↓↓↓

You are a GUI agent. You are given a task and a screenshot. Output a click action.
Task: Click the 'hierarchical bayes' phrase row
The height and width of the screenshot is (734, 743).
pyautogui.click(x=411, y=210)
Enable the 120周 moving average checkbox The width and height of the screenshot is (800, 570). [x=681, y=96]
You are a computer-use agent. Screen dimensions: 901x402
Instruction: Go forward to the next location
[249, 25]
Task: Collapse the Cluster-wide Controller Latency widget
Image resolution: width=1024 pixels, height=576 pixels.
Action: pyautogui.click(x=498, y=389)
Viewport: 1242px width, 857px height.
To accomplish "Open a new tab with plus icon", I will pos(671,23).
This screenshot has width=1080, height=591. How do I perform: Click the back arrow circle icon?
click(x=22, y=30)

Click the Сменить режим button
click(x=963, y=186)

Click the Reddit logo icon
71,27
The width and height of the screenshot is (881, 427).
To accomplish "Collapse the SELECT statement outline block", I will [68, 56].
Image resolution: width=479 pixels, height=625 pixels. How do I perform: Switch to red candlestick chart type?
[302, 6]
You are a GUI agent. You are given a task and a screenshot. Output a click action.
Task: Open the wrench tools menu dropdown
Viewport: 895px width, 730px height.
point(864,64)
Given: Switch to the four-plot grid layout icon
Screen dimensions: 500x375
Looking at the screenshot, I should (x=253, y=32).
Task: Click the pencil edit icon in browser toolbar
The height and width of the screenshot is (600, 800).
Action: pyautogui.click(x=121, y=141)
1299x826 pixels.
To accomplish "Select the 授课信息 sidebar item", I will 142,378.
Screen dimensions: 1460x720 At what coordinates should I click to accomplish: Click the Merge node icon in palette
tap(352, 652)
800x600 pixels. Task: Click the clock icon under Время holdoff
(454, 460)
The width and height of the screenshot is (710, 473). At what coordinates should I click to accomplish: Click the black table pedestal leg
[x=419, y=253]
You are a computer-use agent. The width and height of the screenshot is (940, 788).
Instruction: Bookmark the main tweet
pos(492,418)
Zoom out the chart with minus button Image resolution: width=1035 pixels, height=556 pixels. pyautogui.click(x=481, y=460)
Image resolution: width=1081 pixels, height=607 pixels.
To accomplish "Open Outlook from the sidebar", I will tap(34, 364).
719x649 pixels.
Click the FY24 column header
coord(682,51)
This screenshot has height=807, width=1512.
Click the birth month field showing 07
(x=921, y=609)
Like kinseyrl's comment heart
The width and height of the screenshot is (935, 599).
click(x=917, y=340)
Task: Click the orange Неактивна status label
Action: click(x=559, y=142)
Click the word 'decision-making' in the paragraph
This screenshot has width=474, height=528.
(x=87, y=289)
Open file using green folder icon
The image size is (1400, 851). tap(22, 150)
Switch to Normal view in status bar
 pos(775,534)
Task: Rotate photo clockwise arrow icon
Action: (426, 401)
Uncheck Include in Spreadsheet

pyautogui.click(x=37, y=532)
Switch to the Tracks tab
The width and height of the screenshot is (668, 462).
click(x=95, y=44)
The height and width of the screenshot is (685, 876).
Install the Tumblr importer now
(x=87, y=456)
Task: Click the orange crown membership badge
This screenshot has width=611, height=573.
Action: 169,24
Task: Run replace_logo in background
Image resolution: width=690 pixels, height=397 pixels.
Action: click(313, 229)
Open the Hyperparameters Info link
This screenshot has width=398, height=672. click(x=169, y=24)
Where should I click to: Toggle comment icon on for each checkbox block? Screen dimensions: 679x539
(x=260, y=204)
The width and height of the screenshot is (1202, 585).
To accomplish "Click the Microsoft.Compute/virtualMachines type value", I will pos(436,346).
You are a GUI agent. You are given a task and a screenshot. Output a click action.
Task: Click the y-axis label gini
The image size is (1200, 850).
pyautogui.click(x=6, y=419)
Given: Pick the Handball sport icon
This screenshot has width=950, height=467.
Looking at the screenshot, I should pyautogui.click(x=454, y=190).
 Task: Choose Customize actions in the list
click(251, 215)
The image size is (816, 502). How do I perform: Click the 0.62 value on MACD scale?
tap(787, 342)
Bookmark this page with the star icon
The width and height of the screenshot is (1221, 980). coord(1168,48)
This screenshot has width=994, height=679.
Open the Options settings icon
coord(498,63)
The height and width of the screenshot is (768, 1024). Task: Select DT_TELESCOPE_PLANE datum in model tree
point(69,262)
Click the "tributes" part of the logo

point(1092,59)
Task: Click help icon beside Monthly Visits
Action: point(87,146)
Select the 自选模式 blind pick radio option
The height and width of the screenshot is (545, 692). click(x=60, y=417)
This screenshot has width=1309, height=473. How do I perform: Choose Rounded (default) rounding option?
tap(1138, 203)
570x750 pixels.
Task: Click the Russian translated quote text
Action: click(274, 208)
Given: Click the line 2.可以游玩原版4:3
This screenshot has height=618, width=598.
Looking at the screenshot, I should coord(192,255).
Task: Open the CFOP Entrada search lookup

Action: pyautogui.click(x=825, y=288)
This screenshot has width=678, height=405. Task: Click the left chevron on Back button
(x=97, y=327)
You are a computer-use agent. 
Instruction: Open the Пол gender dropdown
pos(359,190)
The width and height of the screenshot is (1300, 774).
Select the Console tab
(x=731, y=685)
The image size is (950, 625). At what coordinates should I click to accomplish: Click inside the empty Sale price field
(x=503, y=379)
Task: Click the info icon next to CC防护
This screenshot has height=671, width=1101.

↑↑↑

(Exercise goal)
Of the lines above, retype only those from the line containing "Open the Options settings icon" through the line containing "Task: Click the info icon next to CC防护", including both, exactly.

(Solution)
Open the Options settings icon
coord(498,63)
The height and width of the screenshot is (768, 1024). Task: Select DT_TELESCOPE_PLANE datum in model tree
point(69,262)
Click the "tributes" part of the logo

point(1092,59)
Task: Click help icon beside Monthly Visits
Action: point(87,146)
Select the 自选模式 blind pick radio option
The height and width of the screenshot is (545, 692). click(x=60, y=417)
This screenshot has width=1309, height=473. How do I perform: Choose Rounded (default) rounding option?
tap(1138, 203)
570x750 pixels.
Task: Click the Russian translated quote text
Action: click(274, 208)
Given: Click the line 2.可以游玩原版4:3
This screenshot has height=618, width=598.
Looking at the screenshot, I should coord(192,255).
Task: Open the CFOP Entrada search lookup

Action: pyautogui.click(x=825, y=288)
This screenshot has width=678, height=405. Task: Click the left chevron on Back button
(x=97, y=327)
You are a computer-use agent. 
Instruction: Open the Пол gender dropdown
pos(359,190)
The width and height of the screenshot is (1300, 774).
Select the Console tab
(x=731, y=685)
The image size is (950, 625). At what coordinates should I click to accomplish: Click inside the empty Sale price field
(x=503, y=379)
Task: Click the info icon next to CC防护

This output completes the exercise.